Les difficultés d’enseigner l’art reposent sur l’écart entre la possible objectivation du fait artistique et la subjectivité qui règne autour de l’art en général. Ces concepts centraux de la formation universitaire en arts visuels sont mis en relief par différents auteurs à travers la question problématique de l’enseignement de l’art. Dans cette voie de recherche d’un enseignement plus objectif, ne délaissant pas l’art et la création comme abstraction idéologique en toile de fond, Roux (1999) propose l’enseignement de “l’artistique” déjà introduit, qui représente «cet ensemble spécifique de démarches, de postures et de pratiques s’incarnant dans les œuvres reconnues comme artistiques» (p. 144). Il s’interroge sur l’appréhension, l’évaluation et la compréhension «de la dimension artistique d’un geste, d’une démarche ou d’une production» (Ibid., p. 145). Roux énonce divers points de vue sur des indicateurs possibles du fait artistique, que nous verrons au second chapitre.

L’enseignement de l’art en milieu universitaire aujourd’hui, tout comme l’art contemporain, est porteur d’un questionnement sur l’art en général et sa place dans une société dite culturelle. À titre d’artiste professionnelle enseignante, le trajet séquentiel d’une production artistique que nous proposons dans le cadre d’un programme de CEAV, et plus particulièrement d’un cours, vise l’articulation entre la pratique de la création et l’émergence en temps réel d’une démarche artistique. Gaillot (1997) affirme que

l’art ne s’enseigne pas directement, il ne s’éprouve pas non plus spontanément. D’où la nécessité de construire des situations ou des événements de l’ordre du sensible qui pourront être interrogés suivant des modalités à même de pointer l’essence fragile et mouvante de la démarche artistique. (p. 61)

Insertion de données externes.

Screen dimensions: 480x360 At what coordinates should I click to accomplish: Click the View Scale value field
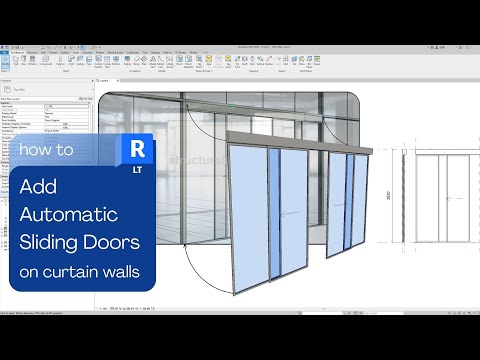point(66,106)
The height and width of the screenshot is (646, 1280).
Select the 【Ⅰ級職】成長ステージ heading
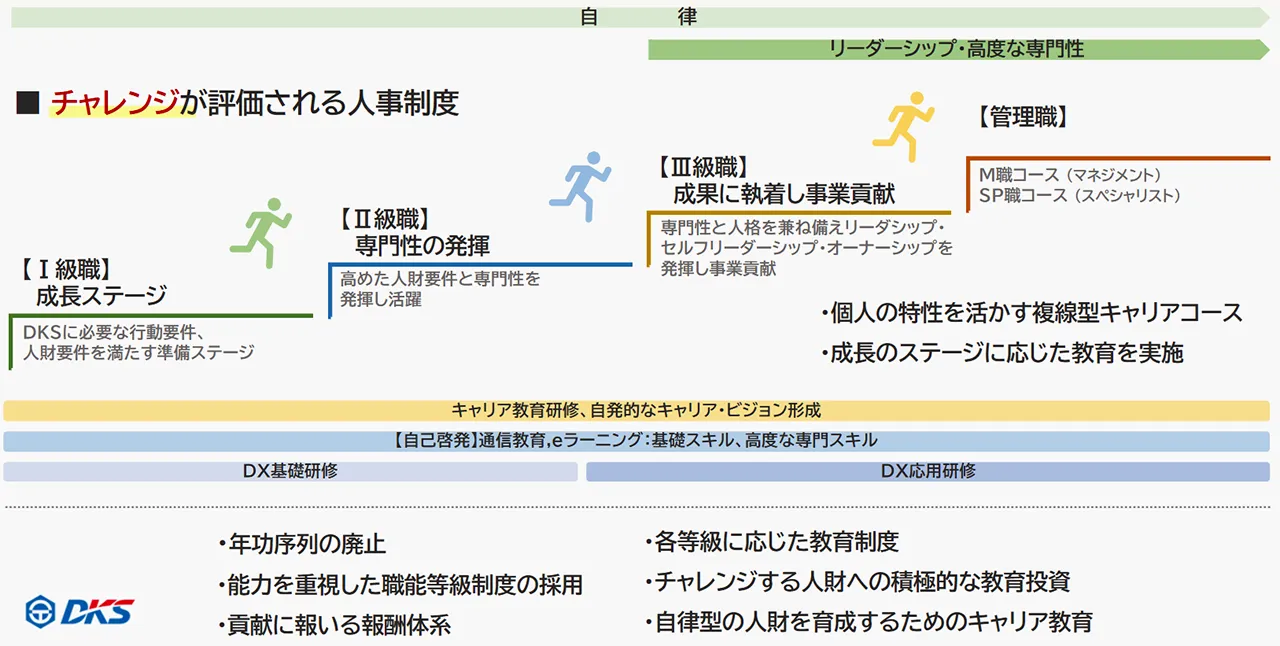(90, 283)

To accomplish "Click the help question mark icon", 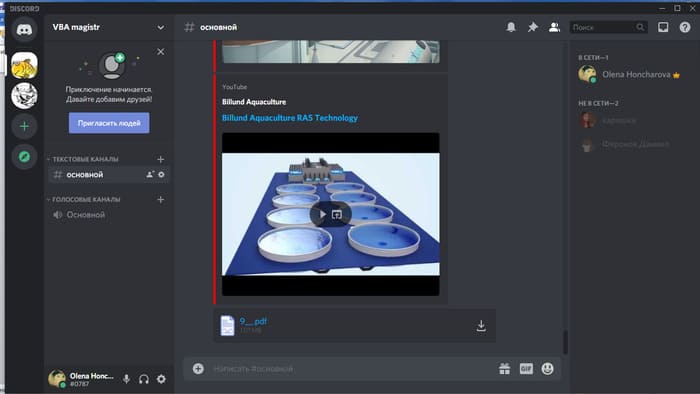I will (685, 27).
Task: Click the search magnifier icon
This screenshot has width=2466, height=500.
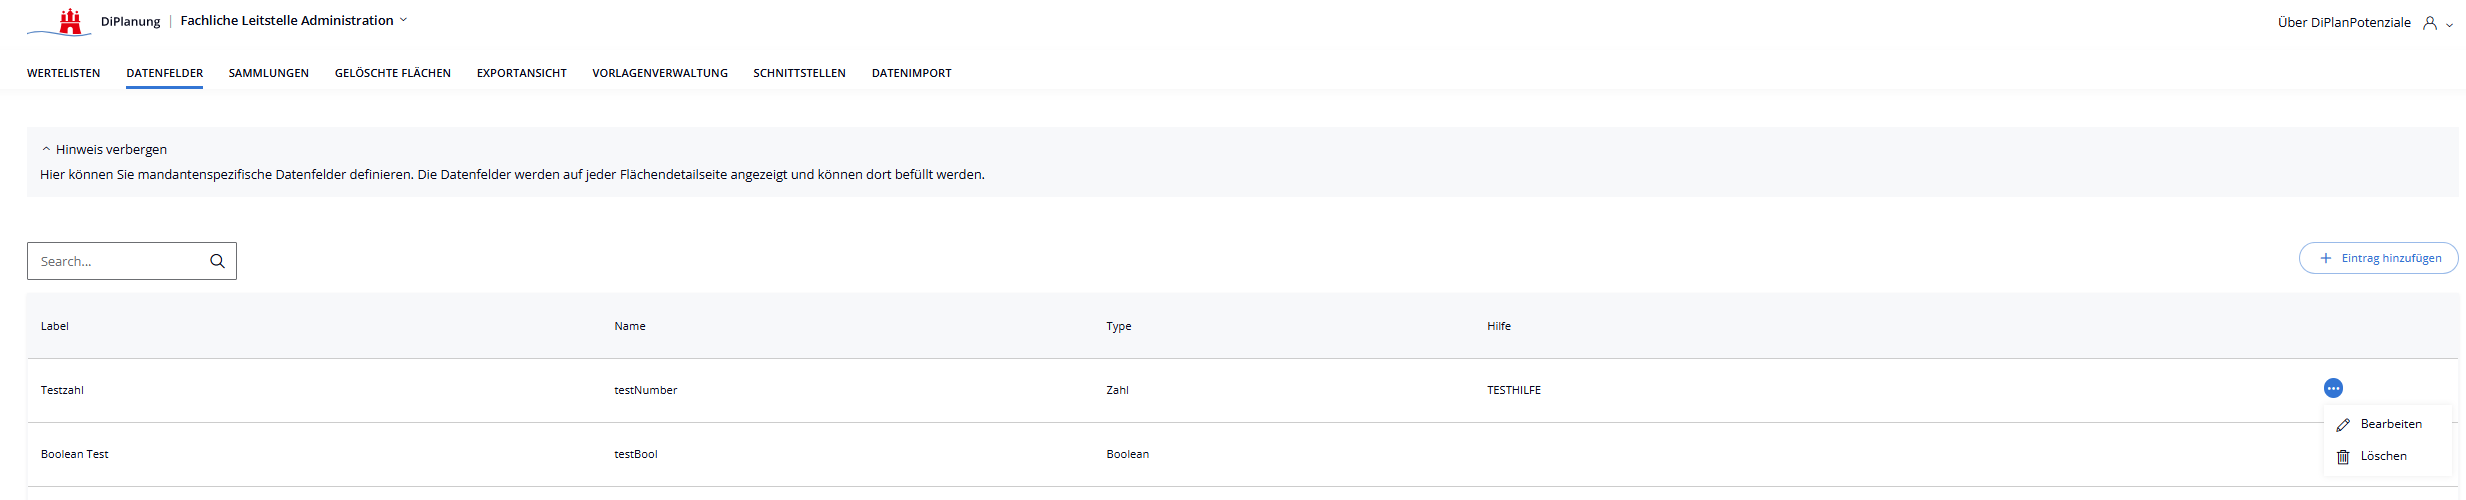Action: (217, 261)
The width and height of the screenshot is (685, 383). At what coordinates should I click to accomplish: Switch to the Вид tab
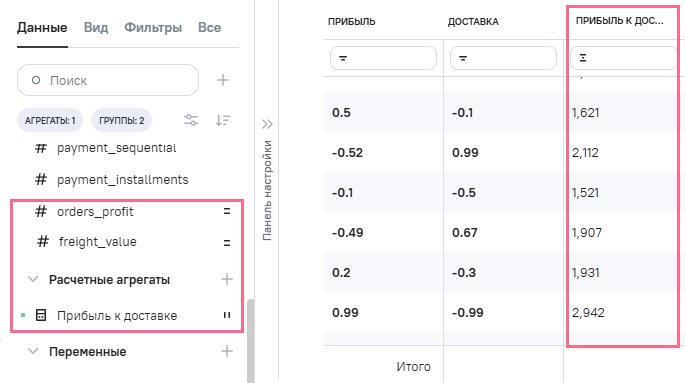coord(96,28)
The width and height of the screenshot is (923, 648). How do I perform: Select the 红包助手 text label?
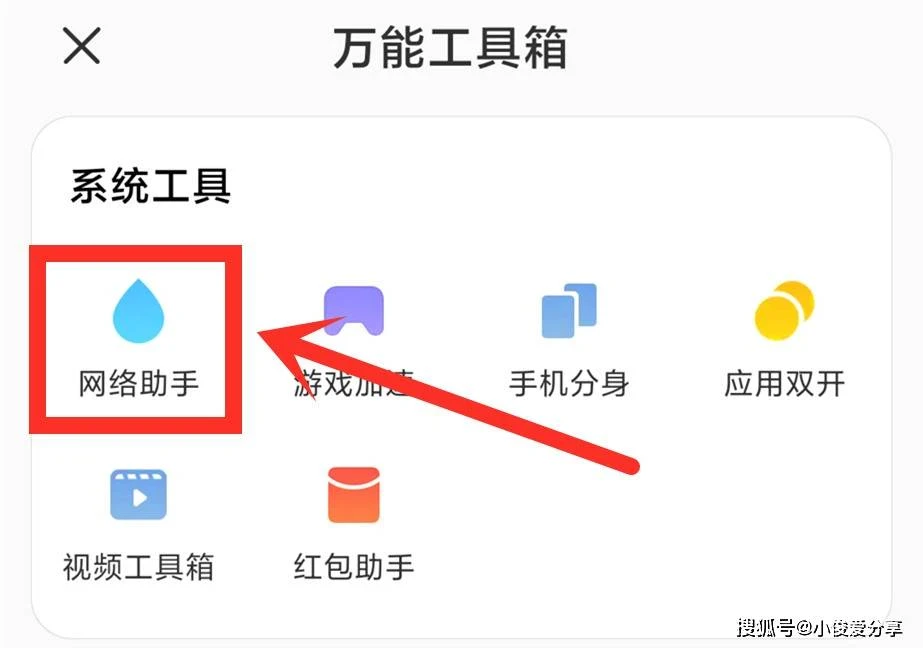pos(354,567)

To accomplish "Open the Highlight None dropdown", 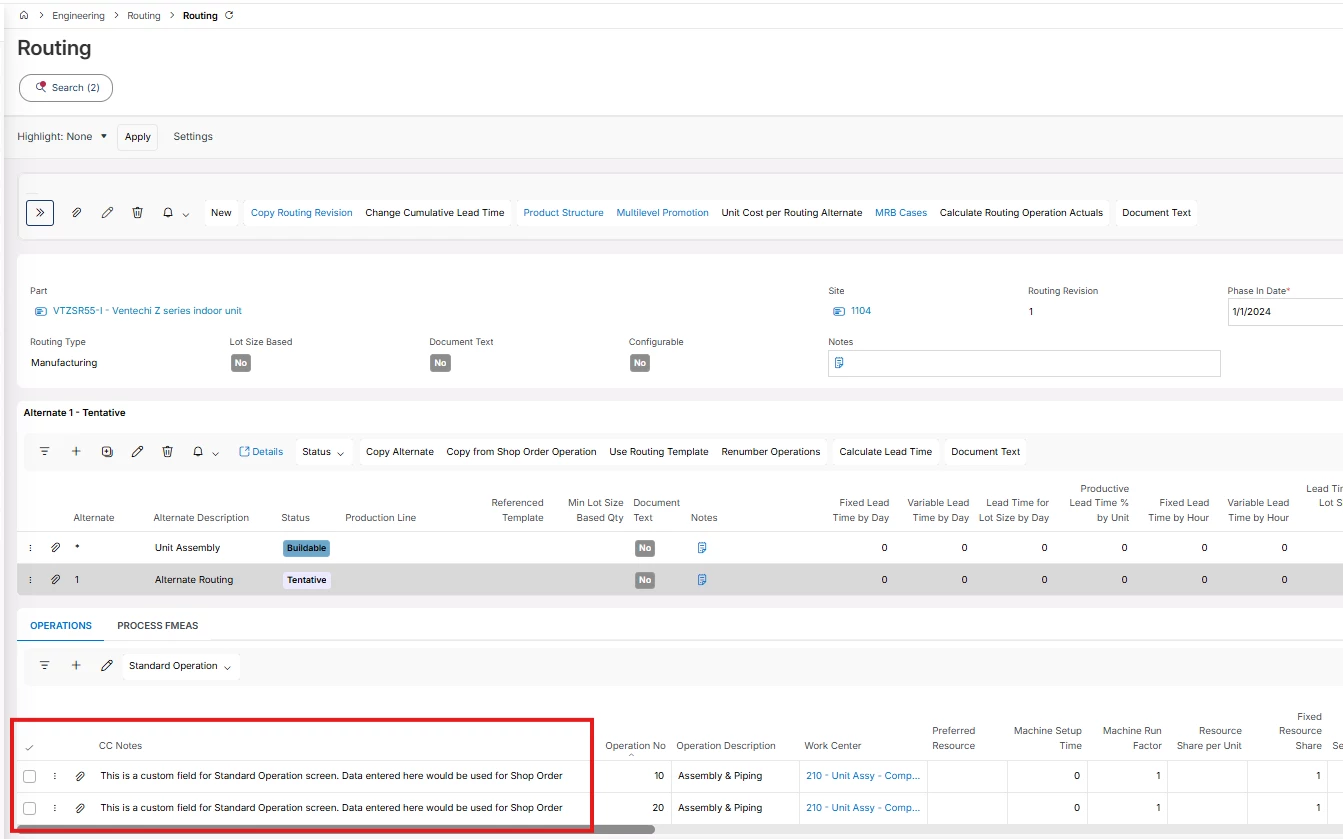I will tap(62, 137).
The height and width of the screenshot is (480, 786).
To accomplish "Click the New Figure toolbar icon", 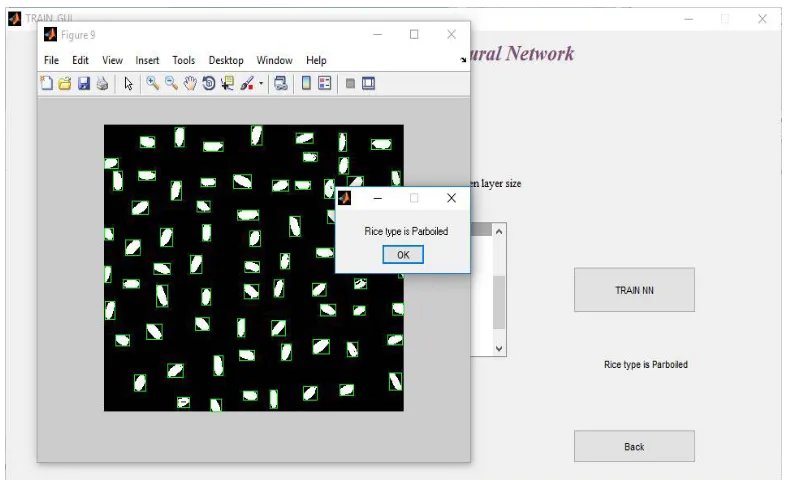I will (47, 83).
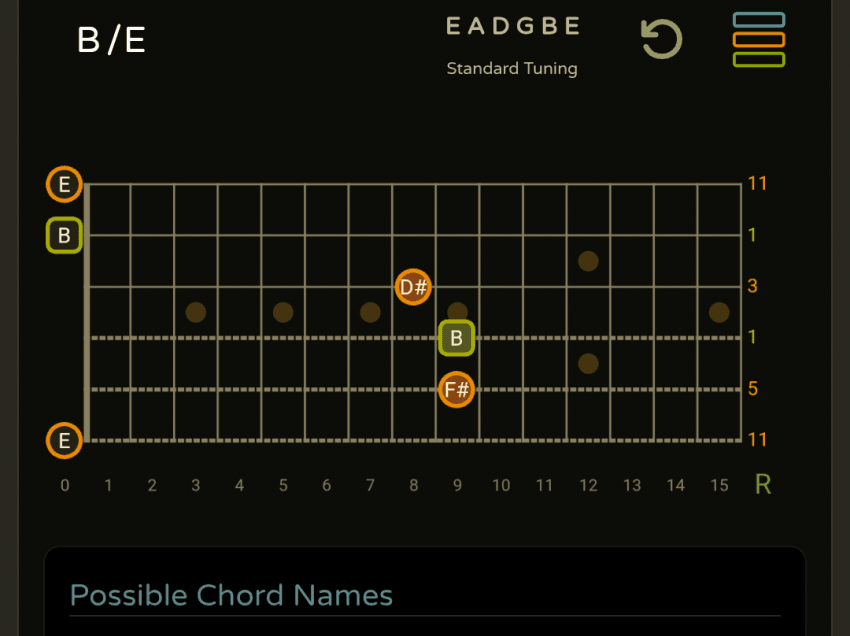Viewport: 850px width, 636px height.
Task: Click the B root note on fret 9
Action: (x=456, y=338)
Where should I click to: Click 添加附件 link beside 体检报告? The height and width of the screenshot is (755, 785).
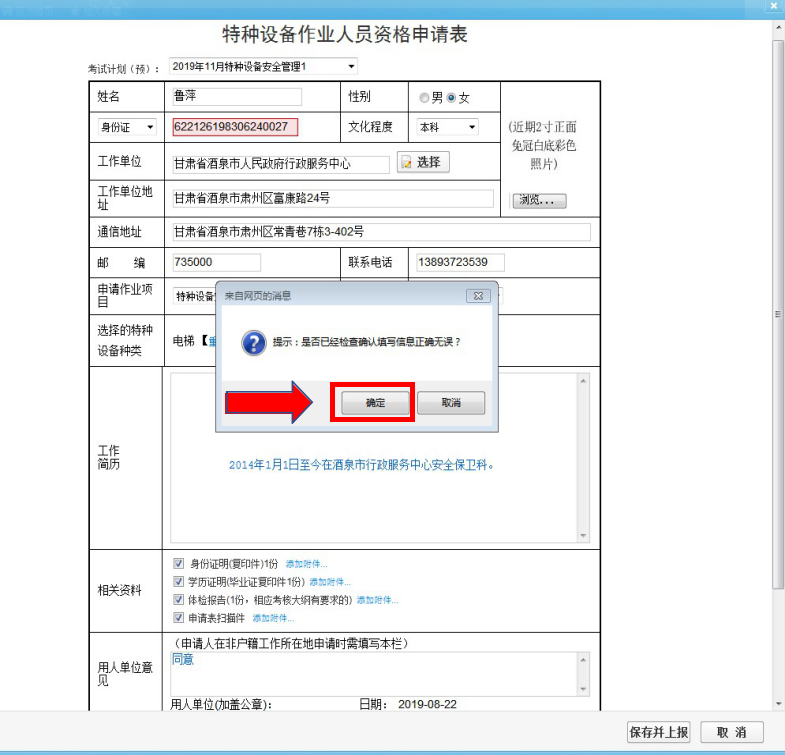tap(377, 600)
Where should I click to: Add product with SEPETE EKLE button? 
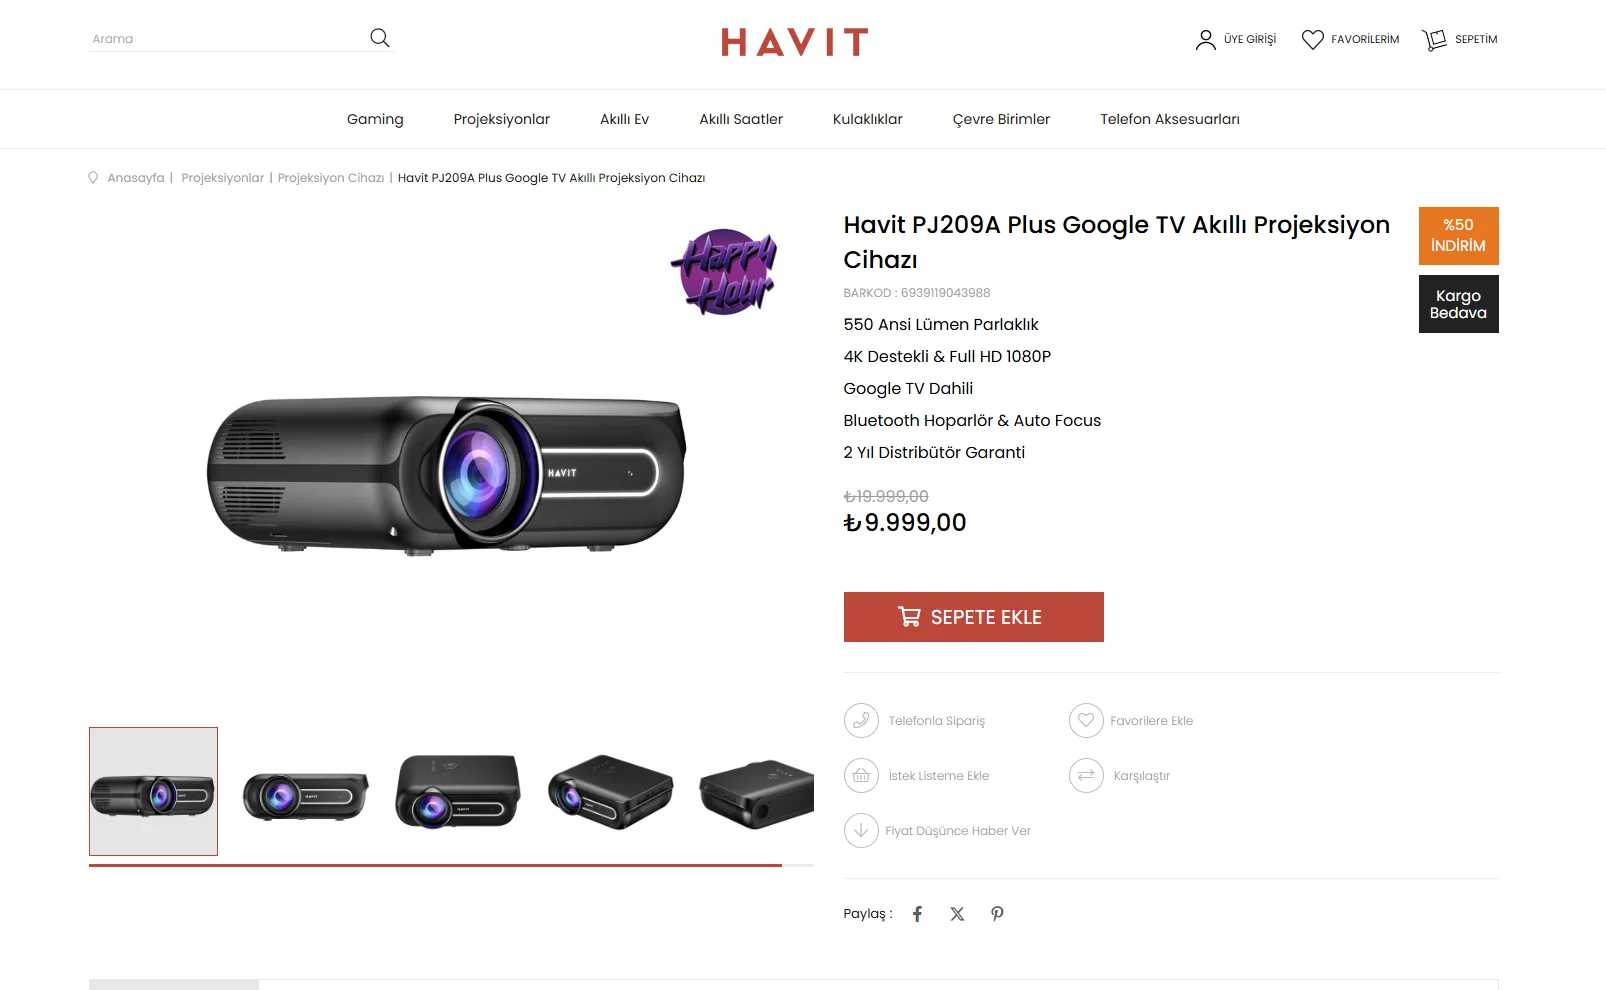click(973, 617)
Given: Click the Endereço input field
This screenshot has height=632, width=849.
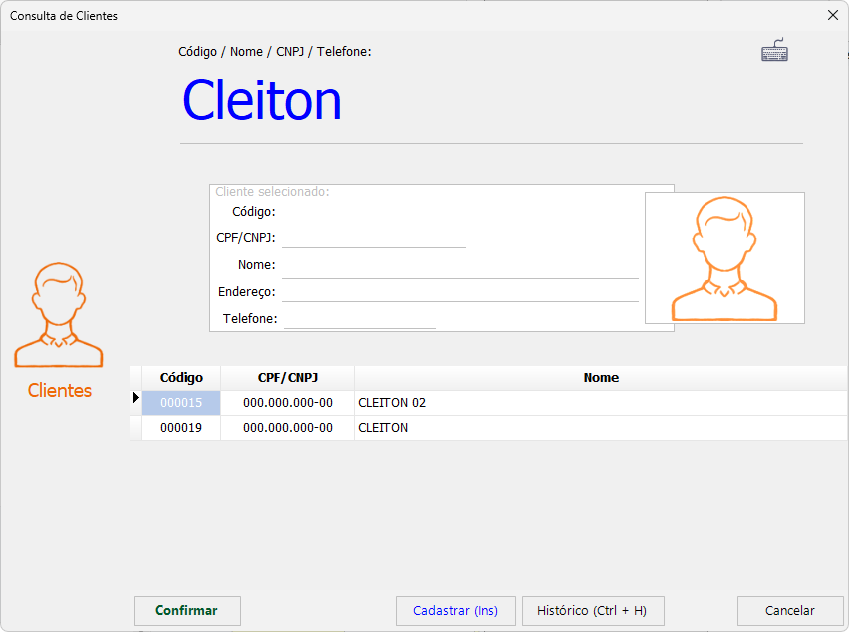Looking at the screenshot, I should tap(460, 292).
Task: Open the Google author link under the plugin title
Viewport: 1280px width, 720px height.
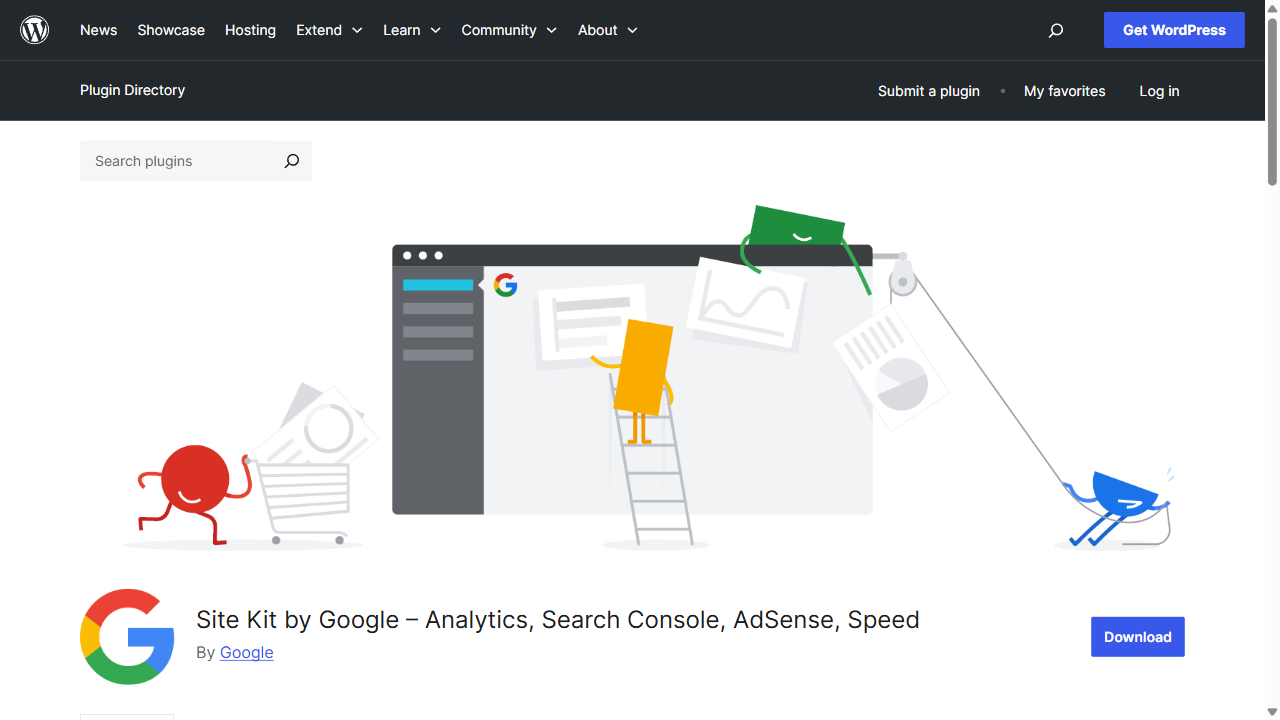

Dans le cadre de la réflexion que nous menons, nous privilégions l’enseignement de l’art dans une approche davantage poïétique qu’esthétique. À ce moment, l’enseignement

de l’art est plus près de “l’œuvre en train de se faire” (Passeron, 1989; Souriau, 1939; Valéry, 1938), de la créatrice et du créateur, de l’étudiante et de l’étudiant dans la pratique de la création. Aussi, cette approche favorise la fusion entre l’enseignement esthétique et l’enseignement artistique dans le contexte d’une expérience formatrice par l’art, plus précisément le contexte valorisant l’élaboration d’un projet de création.